The schema of the target table will be used to select default setters for transformation of incoming data if there are no ImportColumns to provide other instructions. For example, if the source column is a string, but the Deephaven table column is designated as integer, the importer will attempt to cast the data as integer.

  • The driver will need to be available from the classpath of the importer.
    • Examples of driver classes are:
      • com.microsoft.sqlserver.jdbc.SQLServerDriver for Microsoft SQL Server
      • com.mysql.jdbc.Driver for MySQL
  • The connectionURL will include things like server name, port, authentication, etc, that will vary depending on the type of data source being used.
  • An example of a SQL Server URL for a local, default instance, using integrated Windows security, might be something like the following:
    • jdbc:sqlserver://localhost:1433;databaseName=Sample;integratedSecurity=true
  • Other sources may be a bit different.
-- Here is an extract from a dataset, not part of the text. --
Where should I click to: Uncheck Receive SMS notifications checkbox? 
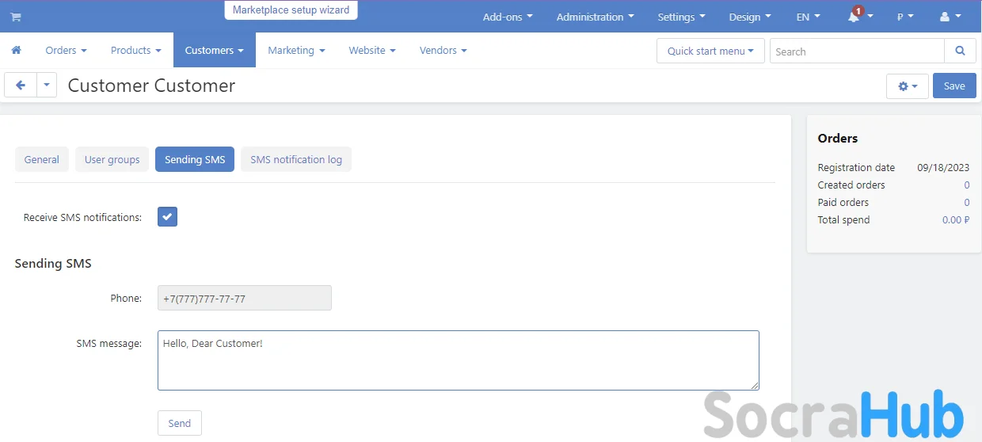coord(167,217)
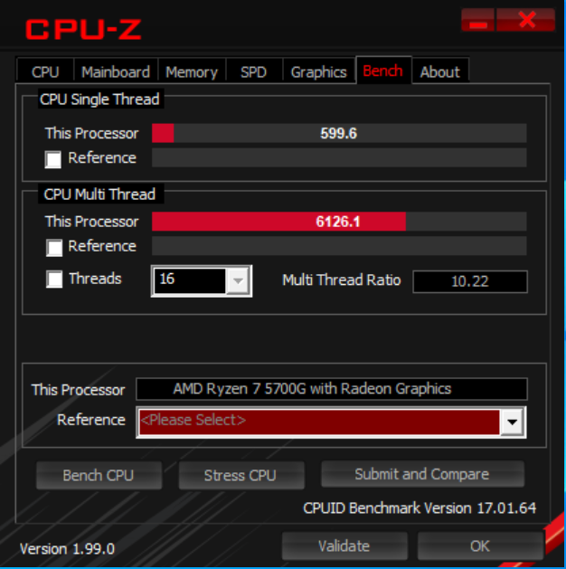Open the About tab

439,71
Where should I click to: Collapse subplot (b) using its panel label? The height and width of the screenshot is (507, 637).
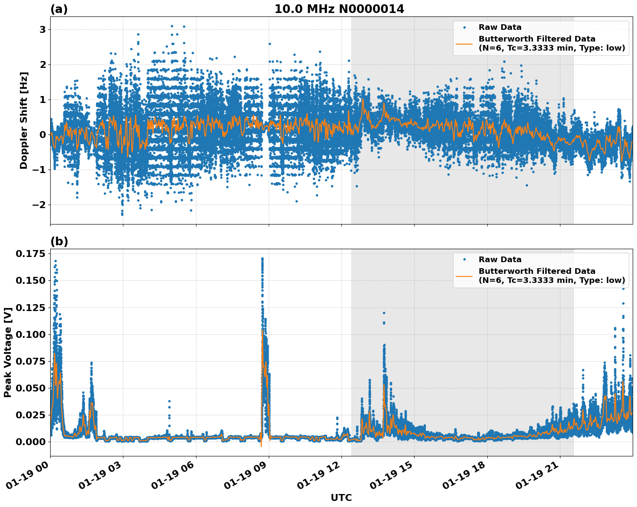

For example, a sample MySQL connectionURL follows:
    • jdbc:mysql://localhost:3306/Sample?user=root&password=secret

The SQL query format will also vary depending on specific language capabilities and expectations of the data source. However, the resultant columns should match the column names in the target table. Most SQL dialects will allow columns to be calculated or labeled as part of the query, and the importer will match columns based on the resultant labels. Rather than just directly matching result set column names to target table column names, another option is to add transformation metadata to the Deephaven schema. This allows the user to specify options like a different source column name, a different source column data type, whether a column can be null, and even custom transform functions to use during the import. See the general importer topic for a sample of schema for an import target table.

In addition to column translation features of the CSV importer, the JDBC importer will perform special handling when the source column is a Date type (JDBC DateTime, Date, or Timestamp), and the destination is a DBDateTime. This handling will attempt to do direct conversion between date values.

Note

DBDateTime is restricted to dates in the range of 09/25/1677 to 04/11/2262.